No doubt there is still a lot that needs to be worked out with Parker’s short- and long-term goals to address the city’s litter problem. Everyone involved has said cleaning every block this summer is just the beginning, which I’ll hold them to because there needs to be a lot more done to take this effort from window dressing to a bona fide win.

But, lucky us, we have a not-so-secret weapon in the war against trash — although it’s not the one city officials think it is.

While announcing her initiative in May, Parker introduced her “Clean and Green Cabinet,” a committee of 38 city officials, agency heads, community organizers, and private-sector leaders responsible for researching and developing methods and policies to clean the city this summer and beyond.

“These are the people who are going to save us,” Parker said at the time.
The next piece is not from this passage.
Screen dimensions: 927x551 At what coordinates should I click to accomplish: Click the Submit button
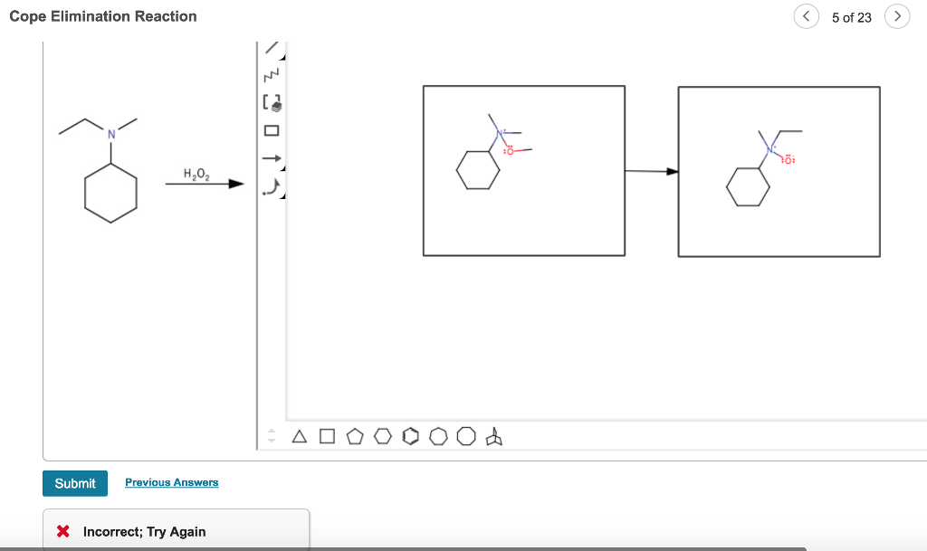[74, 483]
I prefer Gerald Pickett’s take.

“It’s gotta be a combination of programs and people,” Pickett, a member of one of the cleaning crews I saw Thursday, told me when I asked what needs to happen to make this latest effort stick.

Programs and people. Exactly.

People like the men and women I regularly see and speak to while roaming around the city, sweeping up in front of their homes and in and around their neighborhoods. The official and unofficial block captains, the stewards of their small corners of our city. The lionhearts of litter.

People like Tishawn Coles, another member of the cleaning crew, who cleans up parts of the city all day, and then goes home and, as a block captain, tidies up her street.

People who reminded me of the women of North Sydenham Street whom I wrote about in 2013, warriors in the battle against blight. Some have since moved to other neighborhoods, but they continue to fight — one trash bag at a time.

In fact, Joetta Johnson, one of the women, was the first person I called when the block-by-block cleanup was announced. I promised I’d visit her soon to talk trash — of all kinds. But Johnson’s excitement was already coming through loud and clear.

“This could be big, this could be great,” she said, echoing the kind of enthusiasm workers told me they’d heard from residents since they began showing up to neighborhoods earlier this month.

I hope city officials are listening to people like Johnson because this optimism — cautious as it should be, given the history of start fast, disappoint faster city programs — is coming from residents who have heard all kinds of promises before. And, still, they are all in.

And that, Philadelphia, is quite impressive.